Deltan Dallagnol, ex-procurador da Lava Jato. Foto: Brenno Carvalho
Conversas entre integrantes da extinta “lava jato” de Curitiba mostram que o procurador Deltan Dallagnol já se preocupava em 2015 que a revelação de métodos nada ortodoxos adotados nas investigações levassem à anulação de processos.

A conversa se refere a escutas clandestinas encontradas em 2014 na cela do doleiro Alberto Youssef. No diálogo, os procuradores torcem para que a perícia feita em um computador de delegados envolvidos na escuta não encontre nada.

“Sai na segunda a entrevista do Marco Aurélio (então ministro do STF, hoje aposentado) dizendo que as escutas podem anular a lava jato”, diz Deltan em um trecho do diálogo. A conversa é de 4 de julho de 2015.

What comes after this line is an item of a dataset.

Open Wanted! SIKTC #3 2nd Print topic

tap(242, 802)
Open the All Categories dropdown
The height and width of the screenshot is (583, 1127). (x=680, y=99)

Em seguida, o coordenador da “lava jato” sugere se antecipar para que a tese de nulidade não ganhe corpo. A ideia é ouvir Youssef formalmente e pedir para o doleiro dizer que nunca foi confrontado com elementos obtidos nas escutas.

“O que acham de ouvir Y (Youssef) formalmente (…) preventivamente, antes que eles desenvolvam a tese de nulidade? Arriscado?”.

Um procurador identificado como “Orlando”, possivelmente Orlando Martello, diz que não adianta ouvir o doleiro, porque eventual nulidade decorreria das informações obtidas ilegalmente por meio da escuta clandestina. Em seguida, diz que o que resta é torcer para não “ter nada” no computador periciado.

“É melhor não mexer e torcer para não ter nada naquele computador. Apreenderam os computadores dos dps também!”, diz o procurador.

Deltan responde: “Ich… Tomara que não achem os vazamentos dos DPs kkkk”. Os diálogos não indicam de que tipo de vazamento os procuradores estão falando.

Ex-procurador da Lava Jato Orlando Martello. Foto: reprodução
“Quero ver ser macho”

No diálogo, um procurador identificado apenas como “Diogo”, possivelmente Diogo Castor, diz que eventual anulação da “lava jato” levaria a uma “revolução”.

“Quero ver ser macho para anular a lava jato. Se fizer isto vai ter revolução”, diz.

“Quero ver ser macho pra devolver mais de R$ 500 milhões para réus confessos”, completa Deltan.

Diogo Castor é apontado como o responsável por instalar em Curitiba um outdoor em homenagem à “lava jato”. O caso chegou ao Conselho Nacional do Ministério Público, que em 2021 puniu o procurador com pena de demissão por causa da instalação.

Escuta clandestina

A escuta clandestina foi encontrada em abril de de 2014 pelo próprio Youssef. Uma sindicância foi feita, mas a PF concluiu que o equipamento estava inativo. Diversos depoimentos, no entanto, contradizem a conclusão.

Delegados da PF afirmaram à CPI da Petrobras que a escuta estava ativa e que foram gravadas conversas enquanto Youssef estava preso junto com o ex-diretor da Petrobras Paulo Roberto Costa.

Um segundo laudo também comprovou a existência da escuta ilegal e que o grampo funcionava quando foi encontrado por Youssef.